If history is any indication, this campaign will feature far more “faith leaders” publicly opposing God’s understanding of sex and gender than supporting it.

That isn’t because faith leaders as a group have come to realize that God sometimes makes mistakes and puts people in the wrong body, but because on every issue in Washington State, progressive faith leaders are far more public about how their beliefs apply to cultural debates than those who believe the Bible.

That’s just the way it is.

And it’s not just a progressive church v. conservative church phenomenon.  Though that difference is stark. Within conservative churches, it is white churches v. everyone else.

Why?

I’m not sure I know the answer. But at this point, I’m awfully curious.

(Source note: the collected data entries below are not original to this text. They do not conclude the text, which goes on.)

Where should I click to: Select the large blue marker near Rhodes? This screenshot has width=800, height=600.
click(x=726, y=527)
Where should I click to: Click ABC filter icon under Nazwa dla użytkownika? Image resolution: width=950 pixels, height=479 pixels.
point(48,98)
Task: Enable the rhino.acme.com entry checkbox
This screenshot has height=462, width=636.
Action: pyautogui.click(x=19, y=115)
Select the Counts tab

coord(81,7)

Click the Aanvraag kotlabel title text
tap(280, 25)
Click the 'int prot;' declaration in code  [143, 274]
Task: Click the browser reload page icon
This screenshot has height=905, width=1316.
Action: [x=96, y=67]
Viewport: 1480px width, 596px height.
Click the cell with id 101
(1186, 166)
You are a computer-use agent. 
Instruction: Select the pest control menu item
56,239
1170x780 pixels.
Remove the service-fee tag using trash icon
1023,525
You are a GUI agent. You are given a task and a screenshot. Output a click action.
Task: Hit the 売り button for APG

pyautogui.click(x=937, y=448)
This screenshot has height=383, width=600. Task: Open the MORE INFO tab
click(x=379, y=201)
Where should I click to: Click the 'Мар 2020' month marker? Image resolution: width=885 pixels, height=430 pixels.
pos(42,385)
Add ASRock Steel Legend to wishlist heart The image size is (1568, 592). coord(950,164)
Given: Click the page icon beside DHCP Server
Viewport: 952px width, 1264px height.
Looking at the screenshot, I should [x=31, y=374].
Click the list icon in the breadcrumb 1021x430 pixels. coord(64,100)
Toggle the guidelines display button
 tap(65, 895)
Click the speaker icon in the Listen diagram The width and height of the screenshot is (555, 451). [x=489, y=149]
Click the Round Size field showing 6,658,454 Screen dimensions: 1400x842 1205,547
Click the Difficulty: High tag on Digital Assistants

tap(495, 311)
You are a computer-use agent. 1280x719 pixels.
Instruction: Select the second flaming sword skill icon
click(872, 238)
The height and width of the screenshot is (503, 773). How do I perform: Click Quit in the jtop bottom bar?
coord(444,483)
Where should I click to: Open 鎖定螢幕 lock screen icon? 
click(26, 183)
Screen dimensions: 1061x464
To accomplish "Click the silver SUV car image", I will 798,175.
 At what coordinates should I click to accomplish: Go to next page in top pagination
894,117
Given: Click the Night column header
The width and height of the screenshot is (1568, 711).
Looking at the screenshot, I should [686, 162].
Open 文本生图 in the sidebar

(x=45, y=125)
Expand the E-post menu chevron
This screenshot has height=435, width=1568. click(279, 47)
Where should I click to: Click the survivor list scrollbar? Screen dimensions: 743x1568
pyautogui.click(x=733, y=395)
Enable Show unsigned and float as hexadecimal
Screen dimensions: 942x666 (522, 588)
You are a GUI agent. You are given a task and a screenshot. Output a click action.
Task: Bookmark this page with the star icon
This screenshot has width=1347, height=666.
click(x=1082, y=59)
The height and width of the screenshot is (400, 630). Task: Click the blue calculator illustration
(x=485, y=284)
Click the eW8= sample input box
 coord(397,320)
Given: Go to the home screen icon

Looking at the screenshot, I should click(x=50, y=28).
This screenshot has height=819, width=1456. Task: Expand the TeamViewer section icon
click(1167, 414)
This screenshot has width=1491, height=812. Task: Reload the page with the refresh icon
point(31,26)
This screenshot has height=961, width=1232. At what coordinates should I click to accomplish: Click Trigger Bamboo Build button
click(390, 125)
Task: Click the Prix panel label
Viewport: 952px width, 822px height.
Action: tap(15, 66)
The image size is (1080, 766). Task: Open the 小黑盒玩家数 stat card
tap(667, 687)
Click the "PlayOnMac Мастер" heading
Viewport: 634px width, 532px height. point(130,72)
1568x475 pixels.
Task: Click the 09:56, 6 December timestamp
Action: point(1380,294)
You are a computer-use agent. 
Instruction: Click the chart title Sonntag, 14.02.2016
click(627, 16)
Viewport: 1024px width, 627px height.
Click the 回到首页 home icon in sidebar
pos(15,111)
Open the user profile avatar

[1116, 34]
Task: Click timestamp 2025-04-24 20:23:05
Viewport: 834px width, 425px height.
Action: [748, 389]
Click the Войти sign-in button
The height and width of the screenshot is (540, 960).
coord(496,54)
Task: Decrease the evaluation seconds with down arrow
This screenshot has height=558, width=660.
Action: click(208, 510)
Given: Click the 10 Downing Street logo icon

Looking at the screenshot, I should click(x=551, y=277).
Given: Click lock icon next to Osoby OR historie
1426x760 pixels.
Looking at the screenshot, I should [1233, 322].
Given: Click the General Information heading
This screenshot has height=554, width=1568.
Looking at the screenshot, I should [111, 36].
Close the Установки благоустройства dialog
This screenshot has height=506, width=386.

If you and your church would like to participate in Signature Sunday on June 4th to help I-1552 qualify for the ballot, you can do so by clicking here.

6 replies
  1. Nancy
    Nancy says:

    Thanks for initiating this very important dialogue, Joseph. I am in agreement with everything you have said. In my attempts to reach out for signatures on the petition from friends, in particular, these are the comments I have heard about their churches’ lack of involvement: ( #1 reason given) Our pastors don’t like politics. (#2) We aren’t allowed to talk about “those things” unless the pastor brings it up. (#3) I wouldn’t dare ask Pastor_____ to change and get involved. He has authority over us, and he’d be offended. Besides, some of our pastors are ready to retire and don’t want to rock the boat. (#4) Well, one of the pastors mentioned that there are bad things happening out there, but we have to go elsewhere to speak out against it. He said that’s not the church’s business. (#5) I think our pastors are afraid of upsetting some people who might be giving a lot of money to the church so they play it safe. ***What this comes down to me is a control issue. There are some pastors and church boards who have forgotten that their church belongs to God, not themselves. Their flock is weak in knowledge of God’s Word, and the pastors don’t mind it being so. Too much authority can go to pastors’ heads. Because they are afraid that “their people” might start thinking independently, they stifle growth and close the doors to any outside influences. But that’s just my opinion.

    Reply
    • Larry Ingram
      Larry Ingram says:

      It’s a matter of comfort. And it’s a problem that is even worse with the larger or megachurches. One of the exceptions to this rule is the First Baptist Church of Dallas, which was an early supporter of Donald Trump. These churches and pastors really want a pure spirituality, one that is unmuddied by issues that can cause conflict. They really want issues related to politics to stay out of the church. Joel Osteen and Lakewood church is an example of that. If you don’t know if Muslims are going to heaven or not, how can you preach that Jesus is the only way to God? If you want to know why more Christians are not involved in the media, journalism, this is probably the reason. Liberal churches talk about issues. Conservative churches don’t.

      Reply
  2. Mary
    Mary says:

    Joseph has identified a problem at my church (i.e. involvement in politics might hinder the proclamation of the gospel). Rev. Martin Luther King is a persuasive argument to the contrary. Can you give other examples of well-known clergymen/evangelist who spoke up on public issues without fear of negating their call to preach the gospel?

    Reply
    • Larry Ingram
      Larry Ingram says:

      Yes I can. The entire 19th century was a battle in the U.S. against slavery. Christians opposed slavery in England as well. William Wilberforce was a politician in who opposed slavery and stood again it in the House of Commons (or Lords) for years. He was mocked by non-Christians regularly. They won the right to end slavery on a technicality.

      Reply
  3. Sara
    Sara says:

    Amazing article and great observations! If we can find out the root of this issue, perhaps then we can finally have success.